What are the different types of disability claims and how do they affect you?
Below you will find the different claim types as well as tips on how to file your claim.
Servicemembers that are within 180 days of separation or retirement from active duty or full time National Guard duty may file claims for disability compensation. Learn more about pre-discharge claims by following this link.
Claims Based on Pre-Service Disabilities:
Individuals may enter military service with a known disability. Should this disability become worse due to military service, VA may be able to pay compensation. This is known as aggravation; however, compensation can only be paid for the level of aggravation. For example, at entry into military service, an individual has a disabling condition that could be considered 10% disabling. In order for this condition to be considered aggravated, it would have to have worsened due to military service to at least 20%.
Claims Based on In-Service Disabilities:
These claims are based on disabilities that are a result of an injury or disease that occurred in active service, and in the line of duty. Injuries or diseases as a result of the Veteran's own willful misconduct or abuse of alcohol or drugs are excluded.
Claims Based on Post-Service Disabilities:
Claims for post-service disabilities would include claims for disabilities that are a result of disabilities considered to be service-related, even though the disability arose after service. There are various classifications of presumptive disabilities which can be based on location or circumstances of service or just by military service itself. Learn more about post service claims by following this link.
Claims Based on Special Circumstances:
Claims regarding compensation are not always based on an in-service event. In other words, after a disability has been determined to be service connected, there may be other types of claims a Veteran or surviving spouse may wish to file. This might include a claim for a temporary 100% rating due to surgery for a service-connected disability, or additional compensation based on being in need of regular aid and attendance. Learn more about special claims by following this link.
The claims process doesn’t need to be a hassle. Here is what you can do to help yourself and VA:
1. Appoint a representative. While there are attorneys who will represent you for a fee, it is rarely necessary to pay to have your claim processed efficiently and successfully. National Service Organizations such as the Disabled American Veterans, Veterans of Foreign Wars, American Legion, Vietnam Veterans of America, Paralyzed Veterans of America, as well as State Departments of Veterans Affairs or Veterans Commissions and County Veteran Service Officers can give excellent assistance and it’s free. Call your local regional office to see what organizations are available at that office. To find a local Virginia Department of Veterans Affairs Benefit Office click here.

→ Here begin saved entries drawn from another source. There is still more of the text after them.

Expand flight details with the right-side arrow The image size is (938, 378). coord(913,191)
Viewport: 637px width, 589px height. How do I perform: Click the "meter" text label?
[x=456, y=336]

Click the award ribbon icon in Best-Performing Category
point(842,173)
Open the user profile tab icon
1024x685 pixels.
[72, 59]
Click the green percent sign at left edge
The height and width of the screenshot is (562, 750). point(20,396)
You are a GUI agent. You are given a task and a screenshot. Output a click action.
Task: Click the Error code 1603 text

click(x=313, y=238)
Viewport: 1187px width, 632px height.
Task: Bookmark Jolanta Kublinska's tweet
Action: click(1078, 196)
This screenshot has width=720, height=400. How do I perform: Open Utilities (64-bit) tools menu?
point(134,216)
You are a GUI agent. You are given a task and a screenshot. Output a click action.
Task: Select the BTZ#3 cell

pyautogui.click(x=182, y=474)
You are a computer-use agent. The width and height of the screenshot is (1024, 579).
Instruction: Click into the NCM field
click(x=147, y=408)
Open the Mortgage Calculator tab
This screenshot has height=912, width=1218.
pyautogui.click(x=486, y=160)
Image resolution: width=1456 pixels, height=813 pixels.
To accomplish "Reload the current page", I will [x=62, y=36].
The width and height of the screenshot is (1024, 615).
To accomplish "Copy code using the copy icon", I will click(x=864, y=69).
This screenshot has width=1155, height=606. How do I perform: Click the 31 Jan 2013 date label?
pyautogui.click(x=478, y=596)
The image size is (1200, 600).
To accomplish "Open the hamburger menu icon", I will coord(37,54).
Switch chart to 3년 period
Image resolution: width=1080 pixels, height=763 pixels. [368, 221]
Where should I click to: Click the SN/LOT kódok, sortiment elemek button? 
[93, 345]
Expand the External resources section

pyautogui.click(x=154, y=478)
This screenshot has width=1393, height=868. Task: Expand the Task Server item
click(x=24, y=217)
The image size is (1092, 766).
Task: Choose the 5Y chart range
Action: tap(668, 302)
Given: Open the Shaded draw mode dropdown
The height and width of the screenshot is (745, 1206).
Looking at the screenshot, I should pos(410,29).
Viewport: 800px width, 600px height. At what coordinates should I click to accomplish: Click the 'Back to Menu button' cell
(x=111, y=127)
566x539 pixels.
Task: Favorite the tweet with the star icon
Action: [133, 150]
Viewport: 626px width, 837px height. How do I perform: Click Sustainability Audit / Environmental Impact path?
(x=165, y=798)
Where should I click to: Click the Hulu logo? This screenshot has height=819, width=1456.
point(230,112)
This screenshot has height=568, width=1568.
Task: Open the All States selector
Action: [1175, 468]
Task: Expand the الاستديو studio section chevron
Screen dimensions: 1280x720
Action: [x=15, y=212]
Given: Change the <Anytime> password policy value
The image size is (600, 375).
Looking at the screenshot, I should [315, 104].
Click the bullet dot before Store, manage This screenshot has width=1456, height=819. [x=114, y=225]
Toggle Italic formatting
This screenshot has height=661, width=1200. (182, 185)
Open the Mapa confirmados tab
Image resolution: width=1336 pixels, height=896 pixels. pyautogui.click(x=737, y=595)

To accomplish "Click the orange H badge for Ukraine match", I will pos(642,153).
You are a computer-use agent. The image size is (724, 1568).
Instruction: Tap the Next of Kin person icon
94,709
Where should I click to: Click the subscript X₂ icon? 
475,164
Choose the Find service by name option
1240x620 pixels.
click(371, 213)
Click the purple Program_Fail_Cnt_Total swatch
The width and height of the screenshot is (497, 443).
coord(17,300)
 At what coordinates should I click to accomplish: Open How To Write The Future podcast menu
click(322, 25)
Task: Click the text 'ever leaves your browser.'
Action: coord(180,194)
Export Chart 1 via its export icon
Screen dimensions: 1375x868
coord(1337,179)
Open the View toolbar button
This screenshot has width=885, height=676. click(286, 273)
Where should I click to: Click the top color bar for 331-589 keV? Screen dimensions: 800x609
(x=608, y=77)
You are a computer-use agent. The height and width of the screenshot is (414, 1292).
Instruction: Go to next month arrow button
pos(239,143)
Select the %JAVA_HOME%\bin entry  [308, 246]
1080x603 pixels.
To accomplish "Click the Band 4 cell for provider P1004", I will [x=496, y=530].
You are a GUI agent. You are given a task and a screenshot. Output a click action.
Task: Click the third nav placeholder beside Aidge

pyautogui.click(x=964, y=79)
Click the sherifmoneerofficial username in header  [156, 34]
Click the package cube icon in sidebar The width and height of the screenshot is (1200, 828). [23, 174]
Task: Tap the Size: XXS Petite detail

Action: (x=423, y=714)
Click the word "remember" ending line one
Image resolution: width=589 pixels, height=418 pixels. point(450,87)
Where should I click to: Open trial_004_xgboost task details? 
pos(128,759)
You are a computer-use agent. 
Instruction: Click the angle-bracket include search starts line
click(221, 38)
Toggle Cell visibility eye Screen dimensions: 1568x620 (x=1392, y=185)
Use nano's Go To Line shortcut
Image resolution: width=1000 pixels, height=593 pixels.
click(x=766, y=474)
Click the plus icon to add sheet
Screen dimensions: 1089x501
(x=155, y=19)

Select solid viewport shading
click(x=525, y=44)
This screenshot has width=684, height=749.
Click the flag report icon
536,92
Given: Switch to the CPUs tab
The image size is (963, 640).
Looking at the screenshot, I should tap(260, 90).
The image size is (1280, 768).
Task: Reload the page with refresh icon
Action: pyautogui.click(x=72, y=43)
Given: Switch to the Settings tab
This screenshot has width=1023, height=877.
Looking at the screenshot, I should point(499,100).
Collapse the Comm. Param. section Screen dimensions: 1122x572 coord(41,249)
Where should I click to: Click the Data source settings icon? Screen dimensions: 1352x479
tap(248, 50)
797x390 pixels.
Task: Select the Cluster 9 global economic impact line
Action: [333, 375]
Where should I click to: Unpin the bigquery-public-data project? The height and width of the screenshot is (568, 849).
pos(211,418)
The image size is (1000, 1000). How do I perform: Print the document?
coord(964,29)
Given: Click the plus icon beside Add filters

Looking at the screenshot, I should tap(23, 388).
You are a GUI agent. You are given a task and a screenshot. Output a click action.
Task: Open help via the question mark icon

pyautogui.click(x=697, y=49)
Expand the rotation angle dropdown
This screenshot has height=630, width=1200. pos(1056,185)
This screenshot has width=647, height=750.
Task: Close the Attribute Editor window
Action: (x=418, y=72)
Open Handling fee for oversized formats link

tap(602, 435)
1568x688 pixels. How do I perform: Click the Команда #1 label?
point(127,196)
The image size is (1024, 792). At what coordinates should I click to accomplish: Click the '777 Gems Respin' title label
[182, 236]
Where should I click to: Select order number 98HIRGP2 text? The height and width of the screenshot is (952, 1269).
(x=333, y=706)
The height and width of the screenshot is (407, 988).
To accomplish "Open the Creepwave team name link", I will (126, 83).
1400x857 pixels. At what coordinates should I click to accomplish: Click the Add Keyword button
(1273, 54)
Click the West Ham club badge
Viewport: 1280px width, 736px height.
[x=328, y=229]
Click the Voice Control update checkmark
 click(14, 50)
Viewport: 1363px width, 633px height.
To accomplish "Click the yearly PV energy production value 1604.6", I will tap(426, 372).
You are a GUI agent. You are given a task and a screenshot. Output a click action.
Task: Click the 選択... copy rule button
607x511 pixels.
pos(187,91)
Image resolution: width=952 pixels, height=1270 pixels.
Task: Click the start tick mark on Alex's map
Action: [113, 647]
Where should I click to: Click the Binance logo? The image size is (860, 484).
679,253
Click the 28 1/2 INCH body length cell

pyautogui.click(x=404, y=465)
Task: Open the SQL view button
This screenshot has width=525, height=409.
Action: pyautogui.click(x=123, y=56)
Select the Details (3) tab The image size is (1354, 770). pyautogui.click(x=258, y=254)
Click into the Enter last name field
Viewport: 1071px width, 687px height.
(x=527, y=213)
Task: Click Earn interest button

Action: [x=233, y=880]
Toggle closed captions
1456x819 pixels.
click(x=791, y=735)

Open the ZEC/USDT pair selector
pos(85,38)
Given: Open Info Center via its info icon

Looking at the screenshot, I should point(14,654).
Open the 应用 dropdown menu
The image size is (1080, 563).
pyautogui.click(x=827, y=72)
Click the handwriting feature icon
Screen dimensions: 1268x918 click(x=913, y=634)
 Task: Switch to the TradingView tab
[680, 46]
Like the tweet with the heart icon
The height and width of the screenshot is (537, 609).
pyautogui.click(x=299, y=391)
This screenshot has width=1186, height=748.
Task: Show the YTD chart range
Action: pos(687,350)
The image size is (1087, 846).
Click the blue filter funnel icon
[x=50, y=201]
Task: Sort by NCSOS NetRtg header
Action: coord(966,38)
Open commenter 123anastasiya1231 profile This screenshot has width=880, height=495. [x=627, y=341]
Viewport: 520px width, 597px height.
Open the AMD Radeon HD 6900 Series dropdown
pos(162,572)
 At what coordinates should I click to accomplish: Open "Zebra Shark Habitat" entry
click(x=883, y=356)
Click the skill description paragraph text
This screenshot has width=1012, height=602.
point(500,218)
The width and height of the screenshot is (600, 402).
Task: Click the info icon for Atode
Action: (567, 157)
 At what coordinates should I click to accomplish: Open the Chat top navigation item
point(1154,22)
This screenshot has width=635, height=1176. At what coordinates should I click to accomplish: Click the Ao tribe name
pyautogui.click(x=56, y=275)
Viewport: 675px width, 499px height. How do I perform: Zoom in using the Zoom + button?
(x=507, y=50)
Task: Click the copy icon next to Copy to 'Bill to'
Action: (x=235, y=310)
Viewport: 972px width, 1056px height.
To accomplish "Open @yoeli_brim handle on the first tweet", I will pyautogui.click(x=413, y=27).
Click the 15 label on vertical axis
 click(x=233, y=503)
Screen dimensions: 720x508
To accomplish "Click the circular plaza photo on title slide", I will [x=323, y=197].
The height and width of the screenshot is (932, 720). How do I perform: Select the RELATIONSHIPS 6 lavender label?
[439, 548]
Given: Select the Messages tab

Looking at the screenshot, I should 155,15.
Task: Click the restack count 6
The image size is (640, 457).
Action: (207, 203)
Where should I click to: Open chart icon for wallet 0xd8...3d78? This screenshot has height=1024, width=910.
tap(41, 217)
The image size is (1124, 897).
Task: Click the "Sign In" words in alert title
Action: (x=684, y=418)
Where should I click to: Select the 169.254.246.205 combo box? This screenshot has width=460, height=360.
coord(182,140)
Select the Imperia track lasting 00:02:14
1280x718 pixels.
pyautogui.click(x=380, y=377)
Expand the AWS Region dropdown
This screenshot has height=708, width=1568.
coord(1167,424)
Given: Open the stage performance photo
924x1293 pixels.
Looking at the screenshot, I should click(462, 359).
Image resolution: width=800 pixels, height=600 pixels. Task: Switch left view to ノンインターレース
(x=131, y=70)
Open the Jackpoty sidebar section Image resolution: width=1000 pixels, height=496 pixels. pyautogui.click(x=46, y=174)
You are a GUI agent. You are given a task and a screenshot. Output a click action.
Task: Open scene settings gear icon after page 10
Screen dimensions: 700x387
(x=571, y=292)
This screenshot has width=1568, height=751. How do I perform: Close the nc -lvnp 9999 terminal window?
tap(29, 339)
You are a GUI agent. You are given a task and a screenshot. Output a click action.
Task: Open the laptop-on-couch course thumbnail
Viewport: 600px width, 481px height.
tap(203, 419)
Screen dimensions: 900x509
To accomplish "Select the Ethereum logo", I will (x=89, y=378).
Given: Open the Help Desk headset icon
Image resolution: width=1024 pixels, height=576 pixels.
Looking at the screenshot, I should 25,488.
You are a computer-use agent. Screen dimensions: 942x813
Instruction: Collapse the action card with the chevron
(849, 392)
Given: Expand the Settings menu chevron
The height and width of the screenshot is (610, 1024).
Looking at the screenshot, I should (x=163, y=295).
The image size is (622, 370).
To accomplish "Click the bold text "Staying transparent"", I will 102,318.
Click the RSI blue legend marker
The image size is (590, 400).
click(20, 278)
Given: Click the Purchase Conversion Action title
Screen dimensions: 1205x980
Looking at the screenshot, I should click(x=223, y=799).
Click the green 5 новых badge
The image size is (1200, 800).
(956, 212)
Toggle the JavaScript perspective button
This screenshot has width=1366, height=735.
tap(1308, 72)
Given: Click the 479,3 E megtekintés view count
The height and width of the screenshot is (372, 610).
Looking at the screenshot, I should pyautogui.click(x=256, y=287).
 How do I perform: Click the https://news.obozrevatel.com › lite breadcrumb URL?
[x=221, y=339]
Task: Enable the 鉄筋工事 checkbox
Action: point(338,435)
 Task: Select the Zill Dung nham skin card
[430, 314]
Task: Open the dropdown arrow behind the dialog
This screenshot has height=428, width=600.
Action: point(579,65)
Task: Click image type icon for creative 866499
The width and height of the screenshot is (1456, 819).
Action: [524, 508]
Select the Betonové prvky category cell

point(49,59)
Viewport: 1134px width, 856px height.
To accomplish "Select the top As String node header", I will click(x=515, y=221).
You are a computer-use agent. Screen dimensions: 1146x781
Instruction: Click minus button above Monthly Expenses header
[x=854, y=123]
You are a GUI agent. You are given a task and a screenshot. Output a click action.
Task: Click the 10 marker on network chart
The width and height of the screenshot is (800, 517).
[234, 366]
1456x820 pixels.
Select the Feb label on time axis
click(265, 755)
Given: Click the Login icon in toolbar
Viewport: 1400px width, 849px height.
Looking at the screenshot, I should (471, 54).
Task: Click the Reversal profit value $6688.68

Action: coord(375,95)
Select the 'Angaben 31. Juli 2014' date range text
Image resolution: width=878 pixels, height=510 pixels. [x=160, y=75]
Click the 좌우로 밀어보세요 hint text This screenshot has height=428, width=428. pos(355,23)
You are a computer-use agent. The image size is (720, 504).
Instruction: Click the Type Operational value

2. Consider what you want to claim. Many Servicemembers and veterans have been told they should go through their service medical records and claim everything they have ever had or been treated for. While you can do that, it is likely to significantly increase your frustration level, result in unnecessary examinations, and slow the process without getting added benefits. You should not claim acute disabilities or illnesses you had in service unless they left a residual. For example, if you got the flu in service and got over it, the claim will be denied. On the other hand if you broke your leg and recovered from it you should claim that because the fracture, if found on x-ray, can be service connected. While it might only warrant a zero percent evaluation now, if you develop arthritis at the site later, you are covered. Don’t claim things like personality disorders, baldness, the fact that you wear glasses, or similar kinds of things because they are considered “constitutional or developmental abnormalities” that you would have gotten whether or not you were in service. The law doesn’t permit payment for these. Do not claim lab results like hematuria (blood in the urine) or high cholesterol. The VA does not pay for those either. On the other hand, you should claim pseudofolliculitis barbae (a skin condition that affects some black people).
3. If private providers have treated you, get the records and send them to the VA. While the application you fill out does offer the opportunity to sign a release and they will be requested the for you, the VA cannot compel providers to send them records nor can the VA pay for them.
4. Show up for your examinations.
5. The first thing you will get from VA once you file your claim is a lengthy letter commonly referred to as a “VCAA letter". This is a letter required by the law that tells you what the VA will do, what you will be expected to do, and in very general terms tell you how the VA will decide. The letter may also include specific requests from your local regional office for information. Read it carefully for specific requests for information from us. Finally, the letter offers the option of completing an attachment telling the VA you have no more information. If that is the case, complete the form and return it immediately. If you don’t and you have no more information, the VA will wait for 30 days before proceeding for no good reason. Even if, during the course of working the claim you do get additional information you can always submit it when you get it.
6. When you get your decision, read it carefully. It will have attached to it the text of the actual rating decision explaining why the VA decided what they did. If you think their decision didn’t consider something, didn’t cover a topic, or is wrong, call your representative right away. If the VA has made a mistake they would rather just fix it now, rather than get involved in a lengthy appeal that isn’t terribly satisfying for you or the VA.